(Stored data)
■ ■ ■ ■ ■

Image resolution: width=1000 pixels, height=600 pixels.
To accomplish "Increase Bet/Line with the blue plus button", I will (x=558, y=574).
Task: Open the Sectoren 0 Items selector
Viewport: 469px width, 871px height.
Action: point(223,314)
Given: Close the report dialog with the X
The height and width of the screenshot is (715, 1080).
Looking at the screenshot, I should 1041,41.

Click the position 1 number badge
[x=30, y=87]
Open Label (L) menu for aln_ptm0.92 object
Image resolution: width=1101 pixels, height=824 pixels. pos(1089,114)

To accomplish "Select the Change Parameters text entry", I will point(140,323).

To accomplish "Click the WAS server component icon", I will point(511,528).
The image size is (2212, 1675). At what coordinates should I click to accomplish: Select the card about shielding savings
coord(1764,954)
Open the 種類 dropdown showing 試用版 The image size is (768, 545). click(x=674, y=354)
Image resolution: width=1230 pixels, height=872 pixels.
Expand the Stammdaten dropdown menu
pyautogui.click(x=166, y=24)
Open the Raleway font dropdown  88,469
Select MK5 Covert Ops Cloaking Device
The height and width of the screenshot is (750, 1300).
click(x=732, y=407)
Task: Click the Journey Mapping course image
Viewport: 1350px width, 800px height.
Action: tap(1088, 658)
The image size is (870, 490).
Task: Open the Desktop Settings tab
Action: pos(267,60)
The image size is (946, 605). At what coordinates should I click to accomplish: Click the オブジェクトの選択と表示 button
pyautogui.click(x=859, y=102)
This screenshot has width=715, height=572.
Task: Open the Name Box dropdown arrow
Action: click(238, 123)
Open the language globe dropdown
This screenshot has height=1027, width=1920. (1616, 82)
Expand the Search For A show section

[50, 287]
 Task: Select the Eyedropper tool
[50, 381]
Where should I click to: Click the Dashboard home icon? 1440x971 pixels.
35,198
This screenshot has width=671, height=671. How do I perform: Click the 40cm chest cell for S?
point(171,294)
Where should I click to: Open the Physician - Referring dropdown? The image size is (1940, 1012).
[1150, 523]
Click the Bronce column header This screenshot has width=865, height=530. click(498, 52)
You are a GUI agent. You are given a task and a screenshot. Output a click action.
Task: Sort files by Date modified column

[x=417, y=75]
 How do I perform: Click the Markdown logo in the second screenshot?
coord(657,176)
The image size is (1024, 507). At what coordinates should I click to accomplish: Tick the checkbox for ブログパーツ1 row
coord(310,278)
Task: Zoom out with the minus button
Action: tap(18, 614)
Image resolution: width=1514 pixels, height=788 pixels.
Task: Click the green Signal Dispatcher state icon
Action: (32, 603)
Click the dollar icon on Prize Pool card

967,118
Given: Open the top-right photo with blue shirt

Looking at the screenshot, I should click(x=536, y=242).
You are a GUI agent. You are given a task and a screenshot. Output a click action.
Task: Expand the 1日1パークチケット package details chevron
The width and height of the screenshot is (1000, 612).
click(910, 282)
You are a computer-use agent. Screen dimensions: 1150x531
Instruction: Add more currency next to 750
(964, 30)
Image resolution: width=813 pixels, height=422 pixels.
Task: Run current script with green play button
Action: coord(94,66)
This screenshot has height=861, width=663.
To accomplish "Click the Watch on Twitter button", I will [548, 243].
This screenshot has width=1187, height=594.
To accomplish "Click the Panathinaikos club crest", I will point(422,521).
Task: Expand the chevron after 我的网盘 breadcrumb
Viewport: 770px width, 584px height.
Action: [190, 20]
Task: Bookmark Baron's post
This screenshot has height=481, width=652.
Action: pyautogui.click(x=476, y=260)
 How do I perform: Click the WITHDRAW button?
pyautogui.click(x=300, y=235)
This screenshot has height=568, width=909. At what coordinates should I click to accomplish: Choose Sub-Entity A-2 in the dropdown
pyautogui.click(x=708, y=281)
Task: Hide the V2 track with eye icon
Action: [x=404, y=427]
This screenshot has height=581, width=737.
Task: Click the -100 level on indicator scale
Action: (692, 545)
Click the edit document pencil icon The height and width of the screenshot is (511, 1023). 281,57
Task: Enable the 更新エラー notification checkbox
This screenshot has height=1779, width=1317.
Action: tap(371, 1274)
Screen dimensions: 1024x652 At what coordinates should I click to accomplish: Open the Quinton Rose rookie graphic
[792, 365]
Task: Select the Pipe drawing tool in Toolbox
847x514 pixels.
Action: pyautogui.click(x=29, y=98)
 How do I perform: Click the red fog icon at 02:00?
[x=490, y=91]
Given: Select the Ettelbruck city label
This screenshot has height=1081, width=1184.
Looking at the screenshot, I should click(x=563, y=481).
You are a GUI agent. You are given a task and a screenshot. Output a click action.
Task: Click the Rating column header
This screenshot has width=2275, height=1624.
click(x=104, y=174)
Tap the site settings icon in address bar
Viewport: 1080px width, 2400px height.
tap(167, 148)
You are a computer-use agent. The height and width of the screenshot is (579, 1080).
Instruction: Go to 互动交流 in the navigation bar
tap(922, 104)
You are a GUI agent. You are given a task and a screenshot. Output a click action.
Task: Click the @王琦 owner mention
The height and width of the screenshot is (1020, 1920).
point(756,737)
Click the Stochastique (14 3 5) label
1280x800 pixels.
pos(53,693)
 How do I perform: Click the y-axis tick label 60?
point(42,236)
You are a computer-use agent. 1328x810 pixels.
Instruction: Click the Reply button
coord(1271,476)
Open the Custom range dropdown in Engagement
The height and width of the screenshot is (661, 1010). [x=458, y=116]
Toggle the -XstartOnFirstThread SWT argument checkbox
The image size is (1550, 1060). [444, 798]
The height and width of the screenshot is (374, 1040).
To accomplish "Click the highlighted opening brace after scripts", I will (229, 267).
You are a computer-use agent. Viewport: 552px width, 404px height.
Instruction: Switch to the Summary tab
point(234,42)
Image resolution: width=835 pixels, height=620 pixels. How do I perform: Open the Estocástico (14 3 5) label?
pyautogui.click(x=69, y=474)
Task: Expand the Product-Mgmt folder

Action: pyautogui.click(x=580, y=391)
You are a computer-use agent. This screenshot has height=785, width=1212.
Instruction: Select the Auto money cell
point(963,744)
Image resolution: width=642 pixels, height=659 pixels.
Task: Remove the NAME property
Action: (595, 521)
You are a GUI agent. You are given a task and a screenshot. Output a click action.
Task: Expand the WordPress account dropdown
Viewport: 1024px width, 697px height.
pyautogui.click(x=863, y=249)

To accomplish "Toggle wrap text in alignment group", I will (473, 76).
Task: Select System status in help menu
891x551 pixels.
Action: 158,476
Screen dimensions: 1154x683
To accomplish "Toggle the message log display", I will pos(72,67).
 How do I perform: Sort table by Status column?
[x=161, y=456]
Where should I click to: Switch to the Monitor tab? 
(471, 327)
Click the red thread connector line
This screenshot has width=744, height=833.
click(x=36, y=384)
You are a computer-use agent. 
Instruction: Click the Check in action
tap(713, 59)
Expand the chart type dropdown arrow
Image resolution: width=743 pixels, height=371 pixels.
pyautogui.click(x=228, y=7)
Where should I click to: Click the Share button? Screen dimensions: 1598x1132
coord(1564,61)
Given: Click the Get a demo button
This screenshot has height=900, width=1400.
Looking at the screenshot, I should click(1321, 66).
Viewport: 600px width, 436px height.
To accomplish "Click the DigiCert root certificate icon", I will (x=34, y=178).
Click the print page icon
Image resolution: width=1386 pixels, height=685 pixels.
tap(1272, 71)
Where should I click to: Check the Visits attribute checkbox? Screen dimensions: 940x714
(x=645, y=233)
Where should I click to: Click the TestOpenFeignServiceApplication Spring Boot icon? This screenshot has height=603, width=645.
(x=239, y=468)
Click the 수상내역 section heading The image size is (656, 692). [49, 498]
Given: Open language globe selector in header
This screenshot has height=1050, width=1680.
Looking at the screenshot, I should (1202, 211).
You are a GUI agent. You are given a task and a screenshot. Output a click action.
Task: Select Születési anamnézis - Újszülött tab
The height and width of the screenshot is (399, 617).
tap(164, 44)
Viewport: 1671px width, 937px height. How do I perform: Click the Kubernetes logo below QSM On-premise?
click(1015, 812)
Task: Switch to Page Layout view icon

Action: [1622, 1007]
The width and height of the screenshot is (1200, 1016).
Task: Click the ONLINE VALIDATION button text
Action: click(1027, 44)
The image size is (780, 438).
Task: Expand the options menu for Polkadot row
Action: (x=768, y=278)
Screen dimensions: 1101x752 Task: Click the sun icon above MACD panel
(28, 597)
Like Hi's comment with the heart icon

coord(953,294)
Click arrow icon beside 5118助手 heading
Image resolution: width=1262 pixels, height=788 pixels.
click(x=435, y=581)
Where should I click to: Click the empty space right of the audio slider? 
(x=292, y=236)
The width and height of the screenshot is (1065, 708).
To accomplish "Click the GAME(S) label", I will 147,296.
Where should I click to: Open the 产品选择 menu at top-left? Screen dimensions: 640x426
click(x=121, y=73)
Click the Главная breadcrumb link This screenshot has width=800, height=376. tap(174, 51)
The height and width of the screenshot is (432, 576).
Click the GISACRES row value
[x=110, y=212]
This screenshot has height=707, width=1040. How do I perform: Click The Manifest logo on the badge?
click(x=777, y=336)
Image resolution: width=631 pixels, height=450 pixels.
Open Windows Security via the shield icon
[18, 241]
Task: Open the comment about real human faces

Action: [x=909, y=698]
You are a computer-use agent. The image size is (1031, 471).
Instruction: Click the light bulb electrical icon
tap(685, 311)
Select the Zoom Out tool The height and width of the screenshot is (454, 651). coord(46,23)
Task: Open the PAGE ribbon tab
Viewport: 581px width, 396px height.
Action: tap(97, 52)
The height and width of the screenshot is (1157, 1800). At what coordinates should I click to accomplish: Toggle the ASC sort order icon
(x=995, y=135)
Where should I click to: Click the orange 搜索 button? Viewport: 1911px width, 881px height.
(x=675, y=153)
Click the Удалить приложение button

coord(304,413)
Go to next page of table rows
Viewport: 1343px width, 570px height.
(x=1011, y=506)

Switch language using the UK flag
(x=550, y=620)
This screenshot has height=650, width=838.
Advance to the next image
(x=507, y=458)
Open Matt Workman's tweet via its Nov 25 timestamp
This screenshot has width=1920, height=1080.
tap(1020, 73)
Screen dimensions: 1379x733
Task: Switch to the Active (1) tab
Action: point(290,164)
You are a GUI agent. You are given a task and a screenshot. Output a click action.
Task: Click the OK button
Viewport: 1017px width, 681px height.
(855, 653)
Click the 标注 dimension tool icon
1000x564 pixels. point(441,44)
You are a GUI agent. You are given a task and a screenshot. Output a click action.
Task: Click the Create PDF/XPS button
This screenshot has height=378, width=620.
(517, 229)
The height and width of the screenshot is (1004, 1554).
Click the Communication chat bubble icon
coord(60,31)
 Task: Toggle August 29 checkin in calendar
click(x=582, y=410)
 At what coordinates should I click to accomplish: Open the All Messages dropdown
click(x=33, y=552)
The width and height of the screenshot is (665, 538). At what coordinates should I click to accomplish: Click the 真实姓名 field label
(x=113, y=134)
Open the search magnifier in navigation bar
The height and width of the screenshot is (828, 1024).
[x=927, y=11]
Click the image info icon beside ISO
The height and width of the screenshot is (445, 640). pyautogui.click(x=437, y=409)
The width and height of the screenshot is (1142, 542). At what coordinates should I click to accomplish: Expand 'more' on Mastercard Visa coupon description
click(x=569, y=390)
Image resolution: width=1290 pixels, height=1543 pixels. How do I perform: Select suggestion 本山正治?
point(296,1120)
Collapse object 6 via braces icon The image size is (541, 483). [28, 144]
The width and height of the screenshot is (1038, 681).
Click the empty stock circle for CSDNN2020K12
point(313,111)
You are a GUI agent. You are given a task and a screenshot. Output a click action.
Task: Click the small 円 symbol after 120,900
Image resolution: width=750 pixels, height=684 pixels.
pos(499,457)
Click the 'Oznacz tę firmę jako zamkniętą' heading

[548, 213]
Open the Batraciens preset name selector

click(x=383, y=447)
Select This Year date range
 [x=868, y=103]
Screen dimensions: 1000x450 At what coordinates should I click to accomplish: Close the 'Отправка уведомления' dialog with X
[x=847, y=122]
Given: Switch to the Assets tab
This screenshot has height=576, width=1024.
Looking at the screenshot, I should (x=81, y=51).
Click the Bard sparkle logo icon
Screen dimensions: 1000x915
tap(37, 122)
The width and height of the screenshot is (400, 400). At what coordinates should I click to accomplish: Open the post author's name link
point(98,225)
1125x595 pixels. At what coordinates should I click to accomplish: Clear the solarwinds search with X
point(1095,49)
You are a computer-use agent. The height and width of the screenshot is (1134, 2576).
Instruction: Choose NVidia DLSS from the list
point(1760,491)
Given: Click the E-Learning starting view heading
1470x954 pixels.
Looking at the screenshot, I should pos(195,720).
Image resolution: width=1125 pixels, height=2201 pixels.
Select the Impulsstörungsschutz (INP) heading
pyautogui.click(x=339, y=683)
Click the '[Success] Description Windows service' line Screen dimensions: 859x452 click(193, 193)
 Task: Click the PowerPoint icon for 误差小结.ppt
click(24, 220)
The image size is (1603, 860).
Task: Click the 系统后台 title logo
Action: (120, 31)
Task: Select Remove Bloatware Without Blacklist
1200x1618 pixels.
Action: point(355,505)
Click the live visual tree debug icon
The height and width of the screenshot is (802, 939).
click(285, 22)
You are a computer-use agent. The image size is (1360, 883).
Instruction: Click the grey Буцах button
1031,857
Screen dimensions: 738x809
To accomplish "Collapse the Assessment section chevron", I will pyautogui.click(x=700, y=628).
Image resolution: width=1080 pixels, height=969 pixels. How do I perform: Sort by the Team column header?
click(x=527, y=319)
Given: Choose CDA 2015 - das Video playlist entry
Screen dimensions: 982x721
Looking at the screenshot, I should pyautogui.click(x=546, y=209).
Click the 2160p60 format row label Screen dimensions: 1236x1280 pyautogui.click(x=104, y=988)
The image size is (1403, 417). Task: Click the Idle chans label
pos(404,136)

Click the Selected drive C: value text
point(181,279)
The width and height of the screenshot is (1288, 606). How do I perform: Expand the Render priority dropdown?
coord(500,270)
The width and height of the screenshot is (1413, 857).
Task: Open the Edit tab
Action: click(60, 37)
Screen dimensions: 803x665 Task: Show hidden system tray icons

■ ■ ■ ■ ■

What the task asks: What are the lines above, starting at the one with "Viewport: 1017px width, 681px height." and ending at the one with "Open the search magnifier in navigation bar"? Give them again exactly, and only them.

Answer box:
Viewport: 1017px width, 681px height.
(855, 653)
Click the 标注 dimension tool icon
1000x564 pixels. point(441,44)
You are a GUI agent. You are given a task and a screenshot. Output a click action.
Task: Click the Create PDF/XPS button
This screenshot has height=378, width=620.
(517, 229)
The height and width of the screenshot is (1004, 1554).
Click the Communication chat bubble icon
coord(60,31)
 Task: Toggle August 29 checkin in calendar
click(x=582, y=410)
 At what coordinates should I click to accomplish: Open the All Messages dropdown
click(x=33, y=552)
The width and height of the screenshot is (665, 538). At what coordinates should I click to accomplish: Click the 真实姓名 field label
(x=113, y=134)
Open the search magnifier in navigation bar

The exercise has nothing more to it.